物損事故について
傷害や死亡など、人的な被害が出なかった交通事故を「物損事故」といいます。
物損事故に自賠責保険を適用することはできません。
また、物損事故で認められる損害は、原則として財産的な損害に限られますので、慰謝料などの精神的損害は通常は認められません。
物損事故による車の修理費用について
(1)全損の場合(修理不可能又は修理費が車両時価を上回る場合)
車両を修理することが技術的に不可能な場合、また修理ができるとしても、事故車の時価を修理費用が上回ってしまう場合には全損として扱います。
損害賠償の内容としては、事故車両の時価評価額、登録手続関係費(買換えのための必要となった登録手数料、車庫証明手数料など)が挙げられます。

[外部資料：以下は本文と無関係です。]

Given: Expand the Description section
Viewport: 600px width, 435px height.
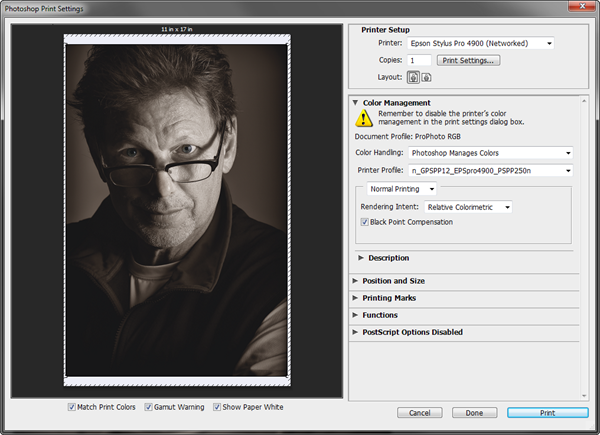Looking at the screenshot, I should click(362, 258).
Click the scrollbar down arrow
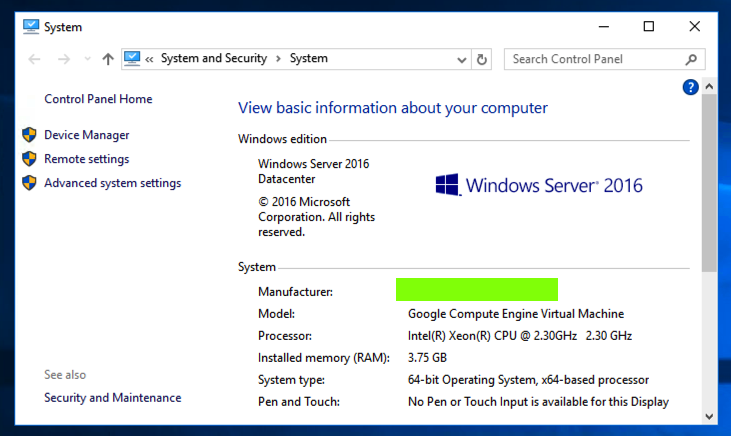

車の時価評価額は、オートガイド自動車価格月報(通称「レッドブック」)、中古車価格ガイドブック、(財)日本自動車査定協会の査定などを参考にして評価額を算定します。
(2)修理が可能な場合
損害賠償の内容としては、修理費用、修理をしても外観や機能に欠陥を生じ、事故前と比べて商品価値の減少がある場合には評価損(格落ち)が考えられます。
但し、保険会社は評価損を認めないことが多いので裁判で争われることが比較的、多いです。
裁判上は、評価損の発生の有無及び額については、事故による損傷の部位・程度、修理の内容、修理費の額、事故当時の車両時科学、初年度登録からの経過年月数、走行距離、車種等を考慮して判断される傾向にあります。
評価損を認めた裁判例をみますと、修理代に対する一定割合(1割~3割、高級車の場合には5割を認めたものもあります。)をもって評価損とするものや、日本自動車査定協会等による評価額の算定を考慮して認めたものがあります
(3)全損・修理可能な場合の共通損害
代車使用料
修理または買換え車両が搬入される迄の間に代車を利用する場合の費用です。
休業損害
休車損害は、損壊した車両がタクシーや運搬用の営業トラックのように営業車両の場合、休業を余儀なくなくされたことで発生する損害です。